Child Support Injustice in Texas

Men in Texas who are told by the state to pay thousands of dollars in child support, but they are not the father of the children. The state knows it, but is making them pay support any way.

Rey Valdez was in the middle of a divorce years ago when his first wife told him she was pregnant. He wound up paying $300 a month in child support for his young son, but when the boy was a teenager, Valdez got an anonymous call. “I got a phone call, and I was told that, ‘You need to look at who really is father of [the child] because you are not,’ and that angered me. I mean, how dare they?”

Confused and concerned after the call, he bought a DNA test. The results showed Valdez was not the boy’s father. “It wasn’t right,” said Valdez, “I just couldn’t believe something like this could happen.” He went back to court and the judge ordered the Attorney General’s Child Support office to do a DNA test. That office got the same result, that Valdez is not the biological father.

Despite those results, the judge ordered Valdez to keep paying child support. So far, he estimates he’s shelled out about $18,000 to his ex-wife for the boy. Valdez said, “It’s money that could go to my children, my wife, myself, but I’m still paying it, cause the law tells me to.”

The law in Texas says a father only has four years to challenge paternity. If they find out after four years that they are not the father, like Rey Valdez, the law says they are still the parent and still required to pay child support.

State Representative Harold Dutton has tried to pass paternity fraud legislation that would allow a father the right to challenge paternity with a DNA test at any time.
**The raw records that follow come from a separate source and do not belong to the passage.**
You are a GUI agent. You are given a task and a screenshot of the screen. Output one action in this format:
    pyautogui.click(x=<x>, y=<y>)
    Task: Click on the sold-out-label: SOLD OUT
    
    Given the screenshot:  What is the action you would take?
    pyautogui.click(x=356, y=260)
Until this is changed the state of Texas is participating in fraud. In this case, the state of Texas supports a total lack of morality on the part Valdez’s ex-wife.

“We have to fix it so the person paying child support is actually the father, and whatever we have to do to fix that, that’s what I think we have to do,” said Dutton. His bill hasn’t passed because he says the Attorney Generals office, which collects child support, opposes it.

The AG’s office denies Dutton’s statement. We wanted to ask Attorney General Greg Abbott about paternity fraud, but we only got this statement:

“The Office of the Attorney General is obligated to follow the law. We must honor court orders that establish paternity and require the payment of child support. Our staff always encourages men to obtain paternity testing when it is a legal option.” Men in Texas know better. This writer knows many men in Texas stuck in this very position because of immoral wives. Essentially, the state supports immorality and fraud in the name of children’s rights.

Representative Dutton said he’ll file his bill again next year, but he said he needs your help. You can contact your state representative and senator and tell them to support the change. Spread the Word. Eliminate unconstitutional laws. While you are at it, write your lawmaker about the Bradley Amendment and get it repealed in the name of America.